Victoria has recorded two new locally acquired cases on Saturday, as authorities continue to probe how a traffic controller acquired the virus. Both are linked to existing clusters, however one case was not in quarantine for their infectious period, but had “limited time in the community”.
The second case was in quarantine “throughout their entire infectious period”, a statement from the Victorian Department of Health said.
Health Minister Martin Foley said one of the cases was a personal close contact of the Newport apartments resident, who was moved “very quickly into hotel quarantine”.
The other is another Moonee Valley traffic controller, who shared a car with a previous case.
“He was isolated as soon as he was identified as a primary close contact, and had very limited time in the community,” Mr Foley said.
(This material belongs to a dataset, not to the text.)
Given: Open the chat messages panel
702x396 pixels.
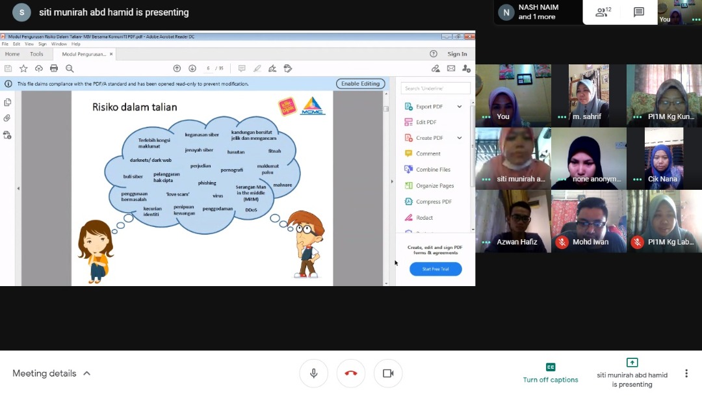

“But he did have an exposure site, which we posted last evening – the Woolworths in Devon Plaza, Doncaster, which was listed as a Tier 1 exposure site.”
Mr Foley said authorities were still trying to identify how the first traffic controller contracted Covid-19.
“Whilst we know that the genomic sequencing has linked him to the original incursions from New South Wales, we have yet to determine the precise acquisition source. We continue to work through possible links,” he said.
More than 32,000 tests were carried out on Friday, while 19,502 vaccine doses were administered.
There are currently 6654 Victorians isolating as close contacts.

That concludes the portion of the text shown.